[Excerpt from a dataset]
+-------+

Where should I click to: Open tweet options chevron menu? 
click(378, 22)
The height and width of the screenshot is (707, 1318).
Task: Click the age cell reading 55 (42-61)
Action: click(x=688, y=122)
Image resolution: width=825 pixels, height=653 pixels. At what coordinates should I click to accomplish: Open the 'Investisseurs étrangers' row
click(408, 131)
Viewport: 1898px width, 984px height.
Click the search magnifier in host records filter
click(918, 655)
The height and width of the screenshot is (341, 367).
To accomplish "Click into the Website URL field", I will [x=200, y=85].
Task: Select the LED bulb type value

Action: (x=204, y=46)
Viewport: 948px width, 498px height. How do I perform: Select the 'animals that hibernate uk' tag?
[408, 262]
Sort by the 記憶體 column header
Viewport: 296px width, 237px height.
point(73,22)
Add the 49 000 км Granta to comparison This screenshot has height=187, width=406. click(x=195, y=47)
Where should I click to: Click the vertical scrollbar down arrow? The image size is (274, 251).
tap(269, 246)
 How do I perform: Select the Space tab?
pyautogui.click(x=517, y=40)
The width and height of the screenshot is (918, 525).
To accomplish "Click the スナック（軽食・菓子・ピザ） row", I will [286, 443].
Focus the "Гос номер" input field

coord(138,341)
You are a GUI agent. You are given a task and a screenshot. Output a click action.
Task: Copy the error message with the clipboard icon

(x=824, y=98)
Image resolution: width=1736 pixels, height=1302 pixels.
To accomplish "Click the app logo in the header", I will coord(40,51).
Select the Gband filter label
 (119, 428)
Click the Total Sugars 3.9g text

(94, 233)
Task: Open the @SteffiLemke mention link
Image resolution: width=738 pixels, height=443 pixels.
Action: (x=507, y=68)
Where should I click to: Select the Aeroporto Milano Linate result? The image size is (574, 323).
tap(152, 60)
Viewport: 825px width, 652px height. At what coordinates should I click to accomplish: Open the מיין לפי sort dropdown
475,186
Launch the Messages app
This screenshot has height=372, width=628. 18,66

+-------+

Duplicate the rows beginning with the line containing "Viewport: 948px width, 498px" and continuing through the final row above.

• RESULT:
Viewport: 948px width, 498px height. How do I perform: Select the 'animals that hibernate uk' tag?
[408, 262]
Sort by the 記憶體 column header
Viewport: 296px width, 237px height.
point(73,22)
Add the 49 000 км Granta to comparison This screenshot has height=187, width=406. click(x=195, y=47)
Where should I click to: Click the vertical scrollbar down arrow? The image size is (274, 251).
tap(269, 246)
 How do I perform: Select the Space tab?
pyautogui.click(x=517, y=40)
The width and height of the screenshot is (918, 525).
To accomplish "Click the スナック（軽食・菓子・ピザ） row", I will [286, 443].
Focus the "Гос номер" input field

coord(138,341)
You are a GUI agent. You are given a task and a screenshot. Output a click action.
Task: Copy the error message with the clipboard icon

(x=824, y=98)
Image resolution: width=1736 pixels, height=1302 pixels.
To accomplish "Click the app logo in the header", I will coord(40,51).
Select the Gband filter label
 (119, 428)
Click the Total Sugars 3.9g text

(94, 233)
Task: Open the @SteffiLemke mention link
Image resolution: width=738 pixels, height=443 pixels.
Action: (x=507, y=68)
Where should I click to: Select the Aeroporto Milano Linate result? The image size is (574, 323).
tap(152, 60)
Viewport: 825px width, 652px height. At what coordinates should I click to accomplish: Open the מיין לפי sort dropdown
475,186
Launch the Messages app
This screenshot has height=372, width=628. 18,66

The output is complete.